Lucy was surprised that Danny was the only one to meet her, and even more surprised that he had a good thick jacket and long trousers on. ‘Farmer Haycock’s wife gave them to me,’ Danny said as they made their way to the cottage. ‘She said it was time that I was in long trousers and she has given me jumpers too, and good thick shirts.’

‘But who are they from?’

‘Her sister’s son,’ Danny said. ‘Older and taller than me. Mammy unravelled a couple of the jumpers to knit up some things for the others.’

‘I didn’t know Mammy could knit.’

‘Well, she can now. Said it made sense.’

‘I suppose it does,’ Lucy conceded. ‘Where are the others?’

‘They went to the half-six Mass with Mammy this morning,’ Danny said.

That was a surprise for Lucy, but Danny forestalled any questions by catching up the bulging bag. ‘Come on,’ he said. ‘We’ll leave this in at the cottage and then we will have to get our skates on or we’ll be late.’

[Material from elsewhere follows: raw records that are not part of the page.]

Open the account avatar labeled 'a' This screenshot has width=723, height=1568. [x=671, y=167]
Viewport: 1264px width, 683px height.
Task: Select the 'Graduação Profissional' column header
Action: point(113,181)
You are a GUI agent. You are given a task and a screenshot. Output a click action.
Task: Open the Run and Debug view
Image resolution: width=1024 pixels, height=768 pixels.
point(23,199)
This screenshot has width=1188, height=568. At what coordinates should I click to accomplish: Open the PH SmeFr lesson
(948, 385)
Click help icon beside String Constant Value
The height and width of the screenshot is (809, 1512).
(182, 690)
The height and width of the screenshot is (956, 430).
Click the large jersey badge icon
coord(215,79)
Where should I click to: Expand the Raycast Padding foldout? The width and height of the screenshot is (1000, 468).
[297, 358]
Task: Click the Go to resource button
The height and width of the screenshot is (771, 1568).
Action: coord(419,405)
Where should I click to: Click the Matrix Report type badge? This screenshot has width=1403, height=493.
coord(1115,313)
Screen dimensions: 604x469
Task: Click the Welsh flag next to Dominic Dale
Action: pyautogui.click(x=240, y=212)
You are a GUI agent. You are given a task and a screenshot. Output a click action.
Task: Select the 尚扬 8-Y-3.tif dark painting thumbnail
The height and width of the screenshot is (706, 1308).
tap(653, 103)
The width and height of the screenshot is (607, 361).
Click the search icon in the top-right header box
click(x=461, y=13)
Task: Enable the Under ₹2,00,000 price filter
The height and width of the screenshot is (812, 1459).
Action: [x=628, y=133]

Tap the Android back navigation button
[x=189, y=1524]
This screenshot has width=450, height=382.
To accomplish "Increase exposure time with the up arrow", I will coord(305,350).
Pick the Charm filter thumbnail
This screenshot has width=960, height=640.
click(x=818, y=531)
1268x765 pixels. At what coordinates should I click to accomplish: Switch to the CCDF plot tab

However, as they neared the cottage, Lucy’s eyes opened wide with astonishment, for it had been newly whitewashed and there was a fresh coat of paint on the door. The cultivated garden looked better than it ever had done and so did the hens that were pecking at the grit in the cobbles in the yard. Once through the door the warmth hit Lucy and she noted the fire blazing in the hearth where normally a few embers eked out the turf. The children, who had been on the rag rug in front of it, ran towards her in welcome, and her mother, who had been turning something in a frying pan, looked round with a smile. But though she saw all this, her attention was rooted on a chair to the right side of the fire, the chair that her mother had put away in her bedroom the night her father had been taken to the sanatorium. ‘No one will ever sit in that again,’ she’d said at the time.

But the chair was back, and sitting in it as if he belonged there was a thickset man. Lucy glared at him. He had dark hair streaked with silver, a ruddy complexion, a large mouth and very dark eyes. In those eyes was a certain wariness, for as Minnie approached her daughter, her arms outstretched, Lucy pushed her aside. The man got up a little uncertainly and the atmosphere seemed suddenly charged as Lucy spoke and her words fell into the room like chips of ice.

‘What are you doing sitting in my father’s chair?’ she demanded.

There was an audible gasp from the children and Minnie barked out, ‘Lucy! That was a most incredibly rude thing to say.’

‘No, it wasn’t,’ Lucy protested. ‘You said no one would ever sit on it again.’

‘I’m real sorry,’ the man said. ‘I had no idea the chair belonged to your father. The settle will do me well enough.’

‘Don’t be silly, Declan,’ Minnie said. ‘Why sit on the uncomfortable settle when there is a perfectly acceptable chair to use?’ Then she turned to her daughter, her eyes full of reproach. ‘Lucy, apologise to Mr McCann this minute.’

‘No,’ Lucy said. ‘I will not. You said no one would ever use Daddy’s chair and you put it away, and I come home to find a stranger is sitting in it.’

‘Declan McCann is no stranger to me,’ Minnie said. ‘Though there is no reason that you should know him because he has been in America some years.’

Declan, still standing before the fire, said, ‘I went to America the day after your mother married, Lucy. I was a great friend of your father, Seamus, and also of Sean O’Leary, who married Clara.’

‘So why have you come back now?’ Lucy asked truculently.

‘Lucy …’ Minnie began, but the man, Declan, put up his hand. ‘No, Minnie,’ he said. ‘She has a right to ask.’

‘Did you know my father was dead?’ Lucy asked bluntly.

‘Not till I arrived here, no,’ Declan said. ‘I was not a regular correspondent since I left Ireland.’